━━ EXTRACTED RECORDS

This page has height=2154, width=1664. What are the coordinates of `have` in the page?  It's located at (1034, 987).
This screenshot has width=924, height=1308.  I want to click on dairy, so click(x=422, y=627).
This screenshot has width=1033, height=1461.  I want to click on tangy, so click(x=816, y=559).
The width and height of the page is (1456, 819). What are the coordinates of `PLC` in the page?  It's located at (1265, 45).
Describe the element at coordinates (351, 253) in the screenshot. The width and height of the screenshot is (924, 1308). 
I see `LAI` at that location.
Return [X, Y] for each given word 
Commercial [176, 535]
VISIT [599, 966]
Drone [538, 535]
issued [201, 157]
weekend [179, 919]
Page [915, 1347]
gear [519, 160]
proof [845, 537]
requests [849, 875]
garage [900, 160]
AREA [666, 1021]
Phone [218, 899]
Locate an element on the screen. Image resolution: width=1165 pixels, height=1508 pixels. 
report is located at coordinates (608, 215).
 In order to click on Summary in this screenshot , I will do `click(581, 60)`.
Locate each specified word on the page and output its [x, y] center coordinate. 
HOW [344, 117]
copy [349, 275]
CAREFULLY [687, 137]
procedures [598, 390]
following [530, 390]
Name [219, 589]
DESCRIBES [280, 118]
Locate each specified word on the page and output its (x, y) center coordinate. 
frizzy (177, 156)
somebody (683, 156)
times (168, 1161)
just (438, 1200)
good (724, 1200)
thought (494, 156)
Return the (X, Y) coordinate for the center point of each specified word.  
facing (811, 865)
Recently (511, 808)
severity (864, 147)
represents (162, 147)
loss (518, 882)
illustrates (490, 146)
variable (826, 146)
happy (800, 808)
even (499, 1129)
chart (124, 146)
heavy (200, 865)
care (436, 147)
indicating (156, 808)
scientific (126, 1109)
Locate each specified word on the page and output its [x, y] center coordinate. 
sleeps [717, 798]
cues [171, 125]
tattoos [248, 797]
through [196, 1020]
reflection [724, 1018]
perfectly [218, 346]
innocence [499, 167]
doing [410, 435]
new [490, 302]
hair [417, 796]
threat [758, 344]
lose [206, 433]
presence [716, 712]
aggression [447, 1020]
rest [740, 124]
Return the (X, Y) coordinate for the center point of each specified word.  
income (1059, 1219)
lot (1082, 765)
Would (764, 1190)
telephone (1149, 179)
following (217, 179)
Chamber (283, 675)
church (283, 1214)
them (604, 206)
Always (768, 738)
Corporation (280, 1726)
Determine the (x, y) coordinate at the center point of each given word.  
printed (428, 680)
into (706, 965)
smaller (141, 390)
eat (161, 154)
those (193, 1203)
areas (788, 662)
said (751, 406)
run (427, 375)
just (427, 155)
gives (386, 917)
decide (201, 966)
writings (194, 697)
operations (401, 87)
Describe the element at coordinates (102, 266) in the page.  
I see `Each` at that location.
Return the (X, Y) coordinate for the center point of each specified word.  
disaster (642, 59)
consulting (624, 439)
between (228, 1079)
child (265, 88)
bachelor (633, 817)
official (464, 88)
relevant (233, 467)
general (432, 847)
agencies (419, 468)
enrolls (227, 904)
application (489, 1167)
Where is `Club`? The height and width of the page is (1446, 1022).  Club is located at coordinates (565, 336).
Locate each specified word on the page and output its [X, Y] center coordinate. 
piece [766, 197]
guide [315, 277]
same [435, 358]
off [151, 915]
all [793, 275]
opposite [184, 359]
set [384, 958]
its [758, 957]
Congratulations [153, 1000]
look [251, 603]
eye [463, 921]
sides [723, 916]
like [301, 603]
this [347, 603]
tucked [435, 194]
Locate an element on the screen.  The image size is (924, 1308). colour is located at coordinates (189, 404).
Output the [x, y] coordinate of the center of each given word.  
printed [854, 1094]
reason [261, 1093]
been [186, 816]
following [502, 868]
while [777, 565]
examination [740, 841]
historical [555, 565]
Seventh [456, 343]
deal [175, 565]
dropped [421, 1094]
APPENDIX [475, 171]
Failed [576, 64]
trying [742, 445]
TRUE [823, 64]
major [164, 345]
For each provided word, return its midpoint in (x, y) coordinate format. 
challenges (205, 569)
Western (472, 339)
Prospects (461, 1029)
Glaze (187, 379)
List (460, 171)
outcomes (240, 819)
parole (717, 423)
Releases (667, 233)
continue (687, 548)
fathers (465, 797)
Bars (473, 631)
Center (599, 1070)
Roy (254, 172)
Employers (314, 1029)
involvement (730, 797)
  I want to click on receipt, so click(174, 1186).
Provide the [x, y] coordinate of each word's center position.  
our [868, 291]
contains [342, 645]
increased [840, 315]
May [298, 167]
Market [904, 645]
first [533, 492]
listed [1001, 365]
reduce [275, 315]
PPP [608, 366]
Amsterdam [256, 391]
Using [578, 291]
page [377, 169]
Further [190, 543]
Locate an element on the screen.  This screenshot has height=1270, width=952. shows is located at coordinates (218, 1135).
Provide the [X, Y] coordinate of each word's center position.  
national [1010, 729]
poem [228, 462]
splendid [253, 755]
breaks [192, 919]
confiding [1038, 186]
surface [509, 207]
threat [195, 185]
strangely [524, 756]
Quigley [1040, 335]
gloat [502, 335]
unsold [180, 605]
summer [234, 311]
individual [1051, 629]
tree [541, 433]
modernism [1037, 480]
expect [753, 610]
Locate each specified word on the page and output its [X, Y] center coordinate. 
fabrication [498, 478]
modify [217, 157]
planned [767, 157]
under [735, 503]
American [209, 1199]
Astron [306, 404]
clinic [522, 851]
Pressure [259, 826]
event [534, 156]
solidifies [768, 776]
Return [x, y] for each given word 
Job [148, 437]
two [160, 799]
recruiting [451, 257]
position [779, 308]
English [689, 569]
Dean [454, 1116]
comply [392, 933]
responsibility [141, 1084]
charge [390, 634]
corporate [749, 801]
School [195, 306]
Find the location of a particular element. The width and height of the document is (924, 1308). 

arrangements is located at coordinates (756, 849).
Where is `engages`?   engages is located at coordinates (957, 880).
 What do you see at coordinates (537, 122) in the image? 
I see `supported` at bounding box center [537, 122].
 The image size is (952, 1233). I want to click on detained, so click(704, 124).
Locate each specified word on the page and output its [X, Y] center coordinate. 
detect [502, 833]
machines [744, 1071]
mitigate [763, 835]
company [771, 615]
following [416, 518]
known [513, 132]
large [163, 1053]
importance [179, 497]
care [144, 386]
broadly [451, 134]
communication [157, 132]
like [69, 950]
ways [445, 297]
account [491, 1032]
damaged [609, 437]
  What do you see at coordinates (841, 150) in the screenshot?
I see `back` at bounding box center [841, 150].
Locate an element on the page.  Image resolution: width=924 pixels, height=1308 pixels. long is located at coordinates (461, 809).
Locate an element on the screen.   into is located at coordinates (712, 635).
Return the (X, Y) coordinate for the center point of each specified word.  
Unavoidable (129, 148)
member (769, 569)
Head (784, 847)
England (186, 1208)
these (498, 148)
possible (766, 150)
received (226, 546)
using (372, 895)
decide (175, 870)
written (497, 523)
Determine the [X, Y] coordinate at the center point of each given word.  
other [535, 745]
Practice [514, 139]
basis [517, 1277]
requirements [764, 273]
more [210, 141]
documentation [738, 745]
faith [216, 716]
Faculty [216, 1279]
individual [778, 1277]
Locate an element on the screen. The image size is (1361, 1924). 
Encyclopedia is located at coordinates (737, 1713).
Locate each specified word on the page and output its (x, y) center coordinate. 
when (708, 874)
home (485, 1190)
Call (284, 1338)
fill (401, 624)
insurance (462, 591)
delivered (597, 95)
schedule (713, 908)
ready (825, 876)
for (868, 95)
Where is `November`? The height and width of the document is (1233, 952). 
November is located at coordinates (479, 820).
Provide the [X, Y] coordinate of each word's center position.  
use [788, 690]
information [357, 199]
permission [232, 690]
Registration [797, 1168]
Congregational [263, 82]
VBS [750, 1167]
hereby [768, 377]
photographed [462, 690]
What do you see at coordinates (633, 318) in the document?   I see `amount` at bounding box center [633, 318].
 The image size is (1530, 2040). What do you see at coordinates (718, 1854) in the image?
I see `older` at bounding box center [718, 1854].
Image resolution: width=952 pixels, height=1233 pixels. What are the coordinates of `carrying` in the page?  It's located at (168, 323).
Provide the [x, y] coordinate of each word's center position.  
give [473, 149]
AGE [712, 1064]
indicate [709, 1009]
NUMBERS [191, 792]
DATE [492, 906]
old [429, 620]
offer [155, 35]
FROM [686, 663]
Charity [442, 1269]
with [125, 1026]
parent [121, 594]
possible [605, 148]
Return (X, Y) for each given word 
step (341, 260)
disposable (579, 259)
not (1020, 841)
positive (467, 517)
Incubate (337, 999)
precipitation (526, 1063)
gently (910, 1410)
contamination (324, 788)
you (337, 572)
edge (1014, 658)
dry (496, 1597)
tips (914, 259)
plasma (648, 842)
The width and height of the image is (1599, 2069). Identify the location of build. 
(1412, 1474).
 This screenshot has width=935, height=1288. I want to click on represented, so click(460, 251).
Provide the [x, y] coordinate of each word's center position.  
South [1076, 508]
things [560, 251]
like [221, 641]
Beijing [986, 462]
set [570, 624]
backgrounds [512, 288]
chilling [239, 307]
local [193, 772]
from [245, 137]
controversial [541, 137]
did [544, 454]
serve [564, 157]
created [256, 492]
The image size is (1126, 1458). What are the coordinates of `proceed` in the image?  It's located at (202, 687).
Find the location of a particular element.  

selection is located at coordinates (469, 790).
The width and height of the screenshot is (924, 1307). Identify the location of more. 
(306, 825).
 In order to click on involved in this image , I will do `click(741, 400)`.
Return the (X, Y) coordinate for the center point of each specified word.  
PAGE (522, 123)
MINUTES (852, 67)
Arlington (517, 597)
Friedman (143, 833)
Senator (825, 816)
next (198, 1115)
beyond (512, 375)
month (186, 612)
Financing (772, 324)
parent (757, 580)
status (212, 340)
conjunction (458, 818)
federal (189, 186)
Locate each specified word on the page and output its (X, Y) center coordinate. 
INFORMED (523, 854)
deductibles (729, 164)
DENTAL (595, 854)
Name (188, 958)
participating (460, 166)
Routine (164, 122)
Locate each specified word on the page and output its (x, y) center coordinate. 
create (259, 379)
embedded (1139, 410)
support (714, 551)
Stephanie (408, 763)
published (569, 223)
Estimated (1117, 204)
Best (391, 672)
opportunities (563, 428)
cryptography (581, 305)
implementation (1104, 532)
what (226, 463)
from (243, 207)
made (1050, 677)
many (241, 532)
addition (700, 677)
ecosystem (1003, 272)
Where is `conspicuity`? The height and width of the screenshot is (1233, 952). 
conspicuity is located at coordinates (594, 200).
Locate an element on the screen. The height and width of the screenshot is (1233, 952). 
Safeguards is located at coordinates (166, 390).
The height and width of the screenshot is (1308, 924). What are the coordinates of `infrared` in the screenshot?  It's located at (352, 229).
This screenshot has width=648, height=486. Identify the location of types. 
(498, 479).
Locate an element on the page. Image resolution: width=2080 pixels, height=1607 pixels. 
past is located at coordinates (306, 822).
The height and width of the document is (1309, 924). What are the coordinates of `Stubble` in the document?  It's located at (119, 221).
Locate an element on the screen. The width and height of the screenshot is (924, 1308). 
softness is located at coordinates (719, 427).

━━━━

TASK DESCRIPTION — Copy out the listing above verbatim, everything from its first line down to the line containing "Recently (511, 808)", both ends included.

FINISHED EXERCISE —
This page has height=2154, width=1664. What are the coordinates of `have` in the page?  It's located at (1034, 987).
This screenshot has width=924, height=1308.  I want to click on dairy, so click(x=422, y=627).
This screenshot has width=1033, height=1461.  I want to click on tangy, so click(x=816, y=559).
The width and height of the page is (1456, 819). What are the coordinates of `PLC` in the page?  It's located at (1265, 45).
Describe the element at coordinates (351, 253) in the screenshot. The width and height of the screenshot is (924, 1308). 
I see `LAI` at that location.
Return [X, Y] for each given word 
Commercial [176, 535]
VISIT [599, 966]
Drone [538, 535]
issued [201, 157]
weekend [179, 919]
Page [915, 1347]
gear [519, 160]
proof [845, 537]
requests [849, 875]
garage [900, 160]
AREA [666, 1021]
Phone [218, 899]
Locate an element on the screen. Image resolution: width=1165 pixels, height=1508 pixels. 
report is located at coordinates (608, 215).
 In order to click on Summary in this screenshot , I will do `click(581, 60)`.
Locate each specified word on the page and output its [x, y] center coordinate. 
HOW [344, 117]
copy [349, 275]
CAREFULLY [687, 137]
procedures [598, 390]
following [530, 390]
Name [219, 589]
DESCRIBES [280, 118]
Locate each specified word on the page and output its (x, y) center coordinate. 
frizzy (177, 156)
somebody (683, 156)
times (168, 1161)
just (438, 1200)
good (724, 1200)
thought (494, 156)
Return the (X, Y) coordinate for the center point of each specified word.  
facing (811, 865)
Recently (511, 808)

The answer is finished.